2) I went on a huge rabies rampage today and called all my doctors, cdc, mass wildlife etc to have it reconfirmed to me that it would be nigh impossible that i would've gotten rabies from standing by while my husband was neither bitten, scratched or spit on by said skunk. I was talking about the immunization with my PCP, a wonderful woman who knows about masto, and she said something about how the rabies vaccine was not applicable for me, and anyway it wasn't something to be played around with because it was very hard for even normal people to tolerate. Again, I thought nothing of it since we were talking about immunizations and immunology and I have proven to not be normal in those fields, but again she apologized profusely.

So it's interesting. I don't run around screaming HEY YO I AM SICK PLZ PITY ME (in fact I got scolded in an adorably mothering type way when one of my classmates saw my epi pens sticking out of my bag and told me I had to alert the class I may need them) and I don't expect to be treated different or coddled all the time, but in two instances where I ostensibly could've been really insulted i wasn't phased. That kinda makes me feel good. Not that I've necessarily given up my identity to it, but I don't -care- about it. I don't -care- if I end up in the annoying category once in a while. It's a fact of life like gravity and that's it. My non-reaction to it is what surprised me the most.

Sunday, July 27, 2008

Rabies Risk?

I am sure this is more paranoia due to the fact that Mastocytosis causes problems with everything but I feel the need to post this here to see if anyone has any feedback:

Today Ethan and I were in the parking lots of a Michaels and we encountered a baby skunk. It was so tiny, maybe the size of Ethan's hand (not including the tail) and was stumbling around. It seemed lost, possibly injured, and very needy (it kept approaching the two of us as we stood in the rain trying to call various animal rescues/police departments to no avail). It was obviously a baby/young adolescent and should've still been with its mother, but it was alone.

The storm was getting worse, and we couldn't stand outside in the lightning storm waiting for the cops to possibly arrive to deal with the skunk. I ran into the store and they gave me a big box, which I handed off to Ethan. I didn't want to get too close to the skunk in case it sprayed (i have no idea if getting sprayed or being near a spray would send me into shock). I went back into the store, and ethan captured the skunk in the box (at no time did he touch it, at no time did it make any attempt to bite or scratch him) and carried it over to a wooded area far away from the parking lot. No physical contact was ever made with the skunk.

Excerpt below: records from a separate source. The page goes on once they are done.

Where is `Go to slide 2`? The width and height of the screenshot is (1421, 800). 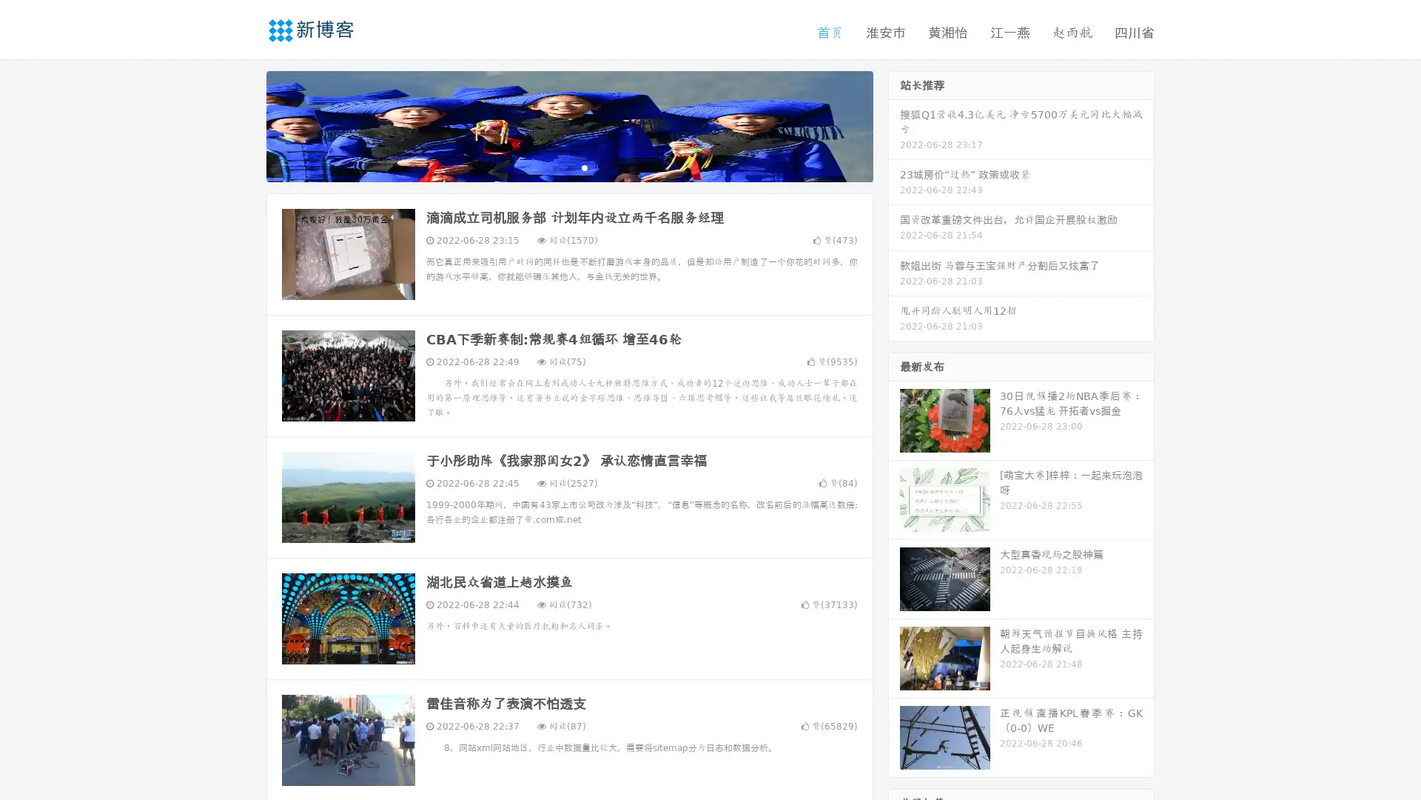 Go to slide 2 is located at coordinates (569, 167).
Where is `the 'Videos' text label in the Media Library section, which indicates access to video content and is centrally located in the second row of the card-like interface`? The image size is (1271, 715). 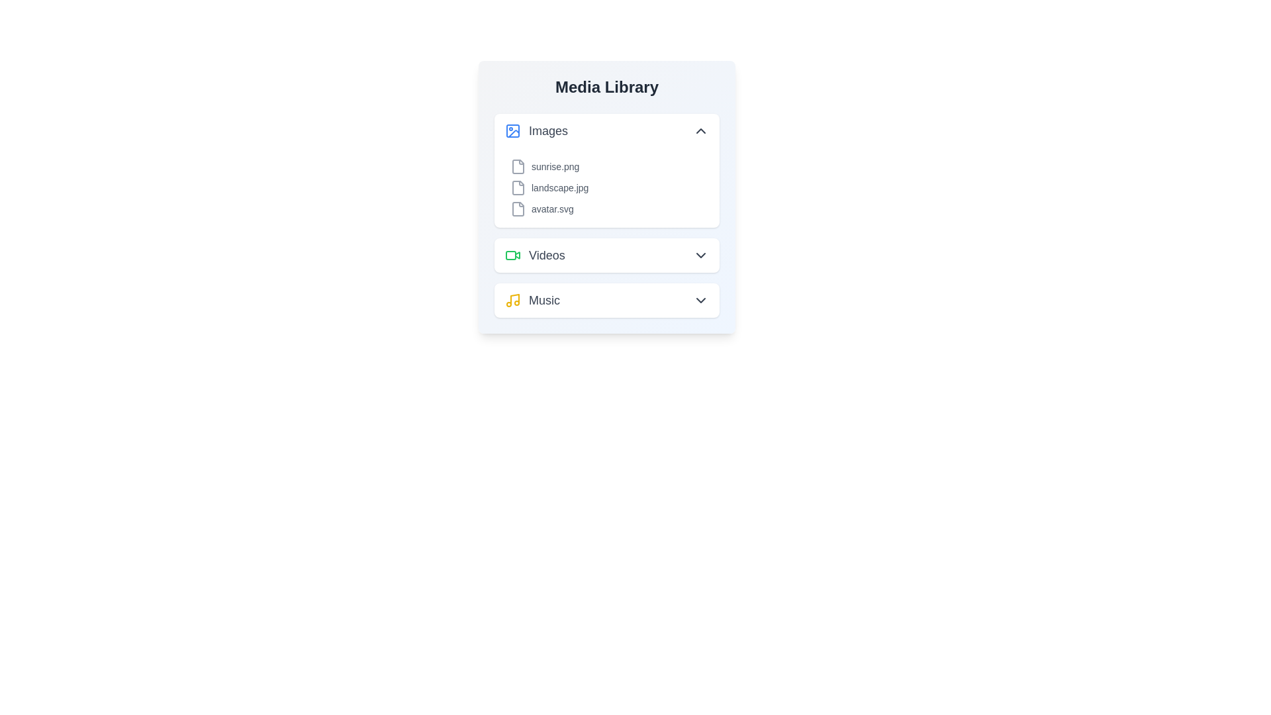 the 'Videos' text label in the Media Library section, which indicates access to video content and is centrally located in the second row of the card-like interface is located at coordinates (547, 255).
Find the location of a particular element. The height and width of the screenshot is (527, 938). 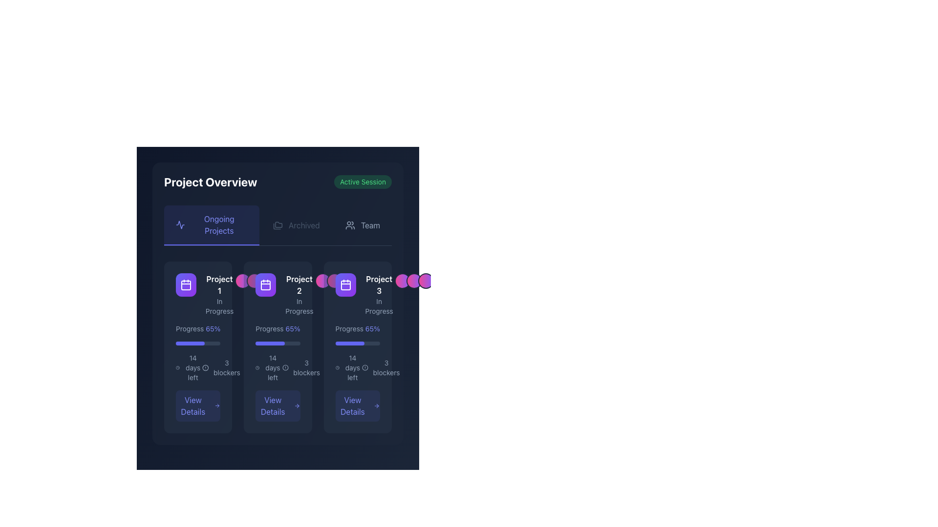

the navigation icon located on the right side of the 'View Details' button within the card interface for 'Project 2' is located at coordinates (296, 406).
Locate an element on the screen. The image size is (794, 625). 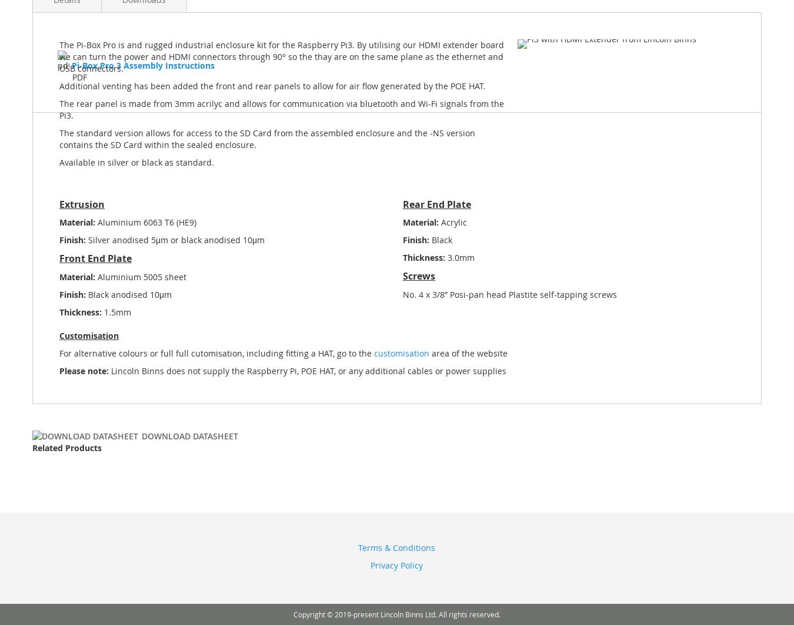
'No. 4 x 3/8” Posi-pan head Plastite self-tapping screws' is located at coordinates (509, 295).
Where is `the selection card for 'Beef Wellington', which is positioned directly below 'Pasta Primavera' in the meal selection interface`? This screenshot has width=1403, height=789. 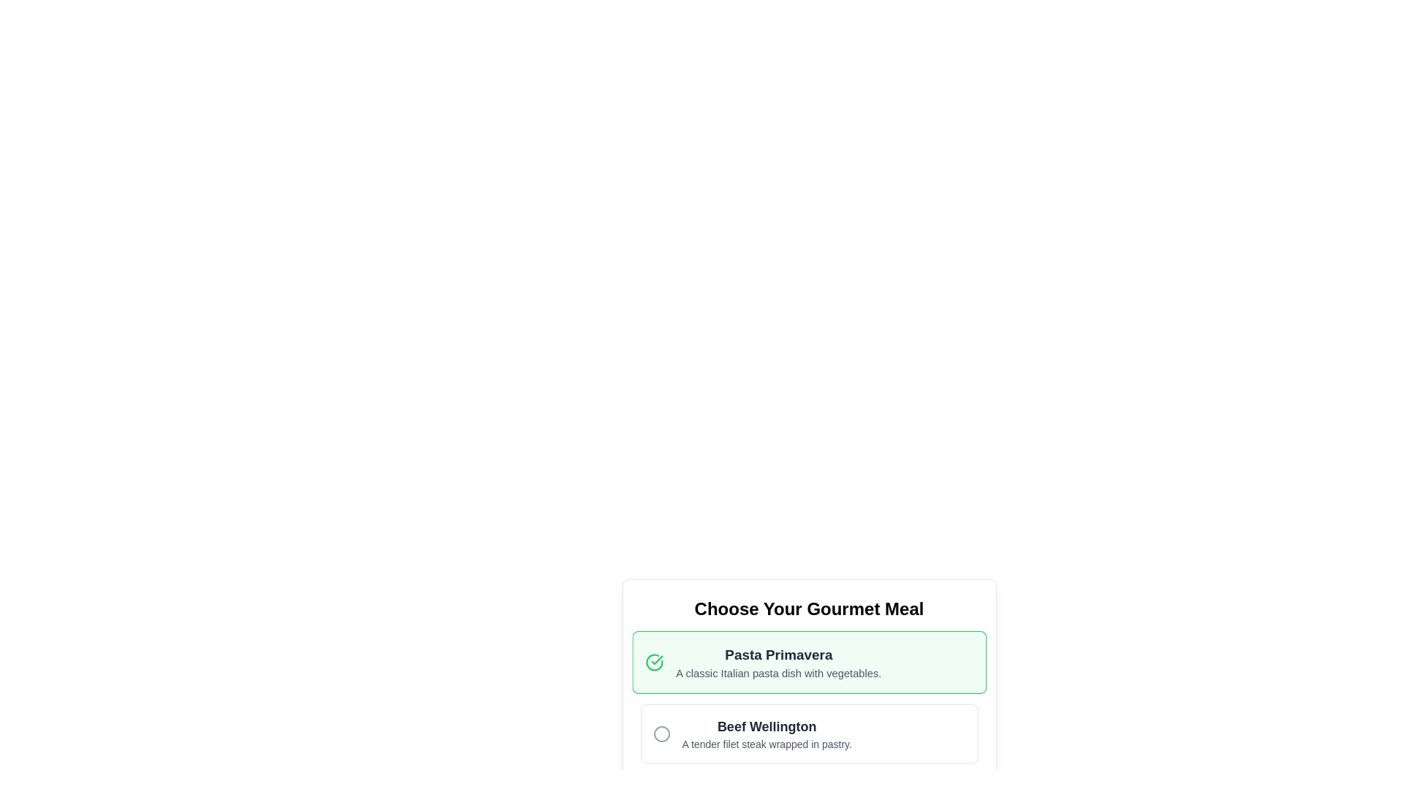 the selection card for 'Beef Wellington', which is positioned directly below 'Pasta Primavera' in the meal selection interface is located at coordinates (808, 734).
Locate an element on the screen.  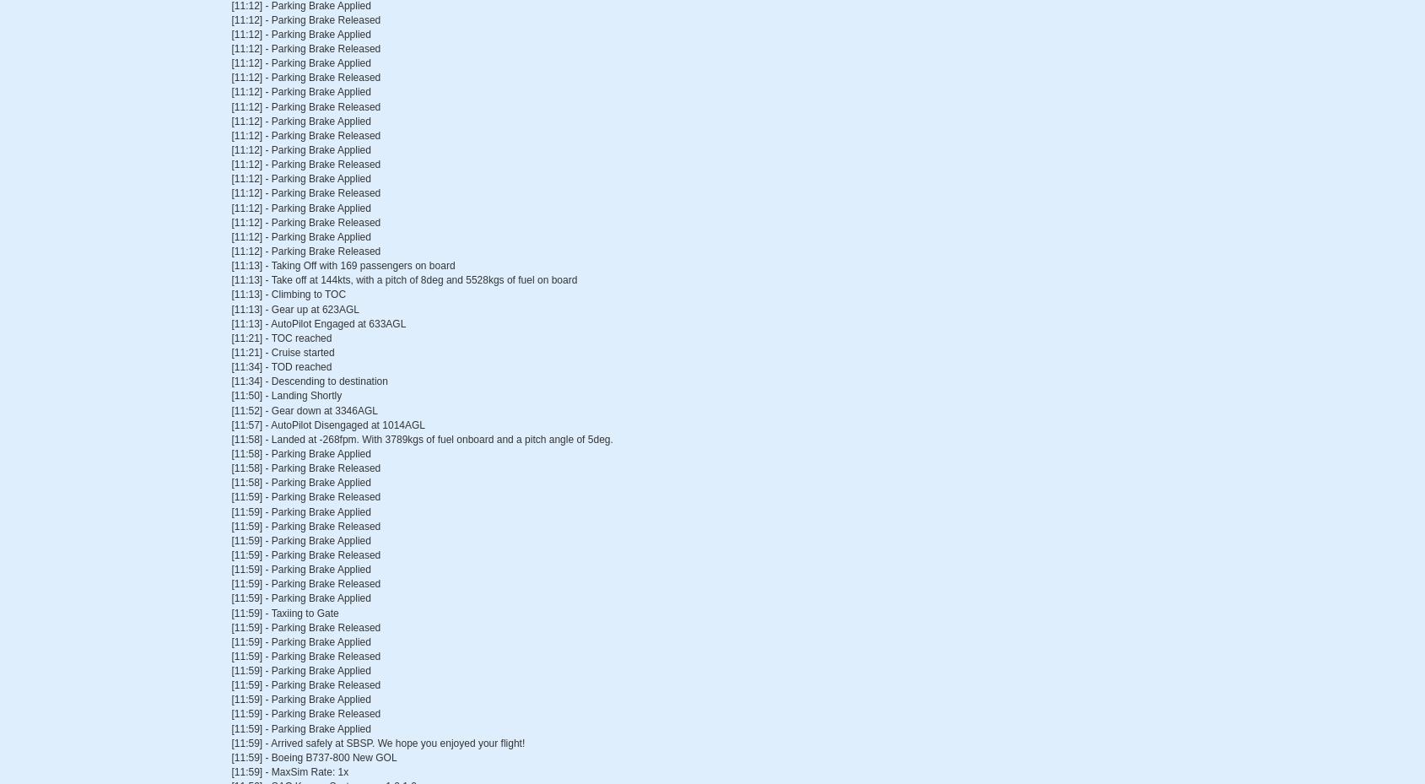
'[11:59] - Taxiing to Gate' is located at coordinates (284, 612).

When we got home I developed a blinding headache (most likely the weather or my first ocular migraine) and decided to do some research on skunks. Of course it turns out that many of the behaviors our little friend was exhibiting could've been rabies (out in daylight, docile, unafraid of humans, weak) though they also may have been the result of being separating from its mother and not receiving adequate nutrition.

So, my chemistry/veterinary inclined friends, what, if any, risk does ethan have from interacting with the skunk as loosely as he did? again no physical contact was ever made between them, but i don't know if there is possible transmission through say, flea bites or something. and in kind, what is the possibly transmission rate (if any) to me or to him?